Therefore, even in the blower 10 of the present embodiment, the
advantages, which are similar to those of the first embodiment, can
be achieved.
Fourth Embodiment
As shown in FIG. 10, the blower 10 of the present embodiment is a
modification where the surface configuration of the recess 223 of
the blower 10 of the first embodiment is changed.
In the blower 10 of the present embodiment, a cross section of the
surface of the recess 223 is shaped into an arcuate form like the
blower 10 of the second embodiment. Furthermore, similar to the
blower 10 of the first embodiment, a cross section of each of the
top part E1, the outer peripheral surface E2 and the inner
peripheral surface E3 of the projection 545 is shaped into a linear
form.
Similar to the blower 10 of the first embodiment, the blower 10 of
the present embodiment has the gap G1 that satisfies the relational
equations (1), (2). b1<a1<h1 Equation (1) b1<h2<c1
Equation (2)
Here, the reference sign a1 indicates a shortest distance between
the outer peripheral surface E2 of the projection 545 and the outer
peripheral surface K2 of the recess 223. In other words, the
reference sign a1 indicates an outer shortest distance. The
reference sign b1 indicates a shortest distance between the inner
peripheral surface E3 of the projection 545 and the inner
peripheral surface K3 of the recess 223. In other words, the
reference sign b1 indicates an inner shortest distance. The
reference sign h1 indicates a shortest distance between the top
part E1 of the projection 545 and the surface of the recess 223 in
the fan axial direction DRa.

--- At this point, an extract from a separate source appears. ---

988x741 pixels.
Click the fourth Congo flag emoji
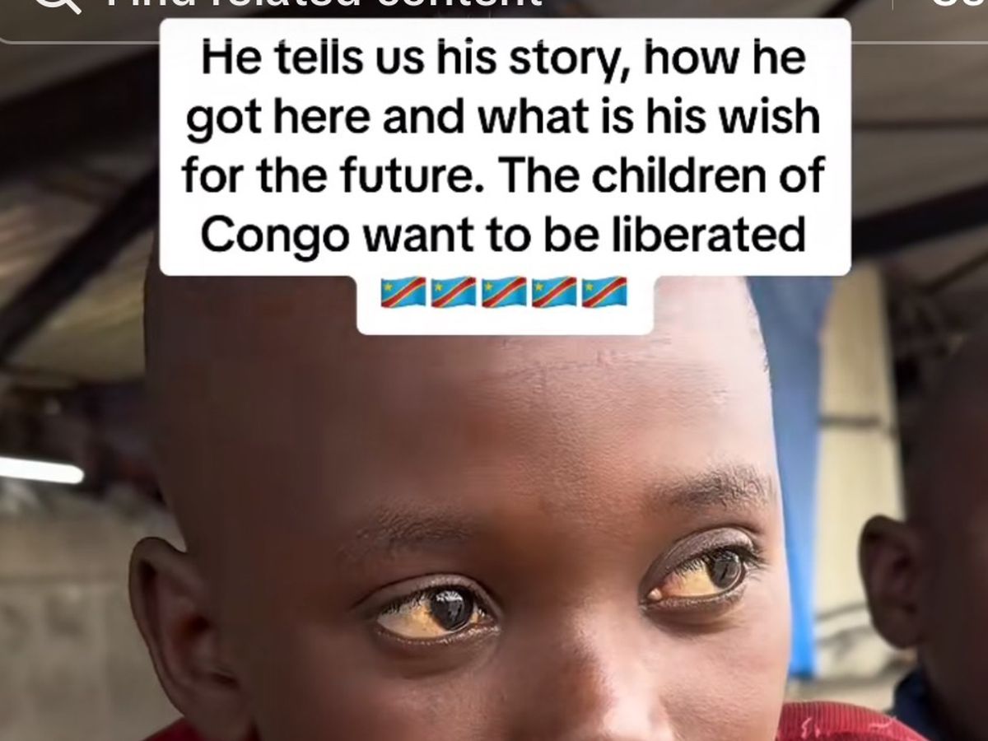(x=554, y=292)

In other words, the reference sign h1
indicates a shortest distance between the surface of the projection
545 and the surface of the recess 223 in the fan axial direction
DRa.
Therefore, even in the blower 10 of the present embodiment, the
advantages, which are similar to those of the first embodiment, can
be achieved.
Fifth Embodiment
As shown in FIG. 11, the blower 10 of the present embodiment is
similar to the blower 10 of the first embodiment with respect to
that the gap G1 is formed to satisfy the relational equations (1),
(2), (3).
The blower 10 of the present embodiment differs from the blower 10
of the first embodiment with respect to the size of the gap G1 in a
range from the outlet of the labyrinthine structure to the ring
inner peripheral end part 541. Specifically, the size of the gap G1
is progressively increased from the outlet of the labyrinthine
structure toward the ring inner peripheral end part 541.

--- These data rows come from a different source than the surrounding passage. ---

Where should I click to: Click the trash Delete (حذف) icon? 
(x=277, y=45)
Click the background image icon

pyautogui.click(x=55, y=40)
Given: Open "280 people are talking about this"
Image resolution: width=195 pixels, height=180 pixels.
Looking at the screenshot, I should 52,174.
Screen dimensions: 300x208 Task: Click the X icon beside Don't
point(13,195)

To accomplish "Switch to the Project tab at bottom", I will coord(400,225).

Specifically, the size of the gap G1 is progressively increased
from the outlet of the labyrinthine structure toward the ring inner
peripheral end part 541 from the shortest distance h2 at the outlet
of the labyrinthine structure to the shortest distance c1 at the
ring inner peripheral end part 541.
Similar to the blower 10 of the first embodiment, the blower 10 of
the present embodiment has the gap G1 that satisfies the relational
equations (1), (2).
Sixth Embodiment
As shown in FIG. 12, the blower 10 of the present embodiment is
similar to the blower 10 of the first embodiment with respect to
that the gap G1 is formed to satisfy the relational equation (1).
b1<a1<h1 Equation (1)
The blower 10 of the present embodiment differs from the blower 10
of the first embodiment with respect to that the gap G1 is formed
to satisfy the relational equations (4), (5). b1<h2=c1 Equation
(4) h1=h3<h2 Equation (5)
That is, in the blower 10 of the present embodiment, the size of
the gap G1 is minimized in the forming range R1 of the labyrinthine
structure. Furthermore, the size of the gap G1 is maximized in the
entire range from the outlet of the labyrinthine structure to the
discharge outlet of the backflow.
Similar to the blower 10 of the first embodiment, the blower 10 of
the present embodiment has the gap G1 that satisfies the
relationship of b1<c1, so that it is possible to achieve the
advantages, which are similar to the advantages of the blower 10 of
the first embodiment.
Seventh Embodiment
As shown in FIG. 13, the blower 10 of the present embodiment is a
modification where the projection 545 of the blower 10 of the first
embodiment is changed to a plurality of projections 545a.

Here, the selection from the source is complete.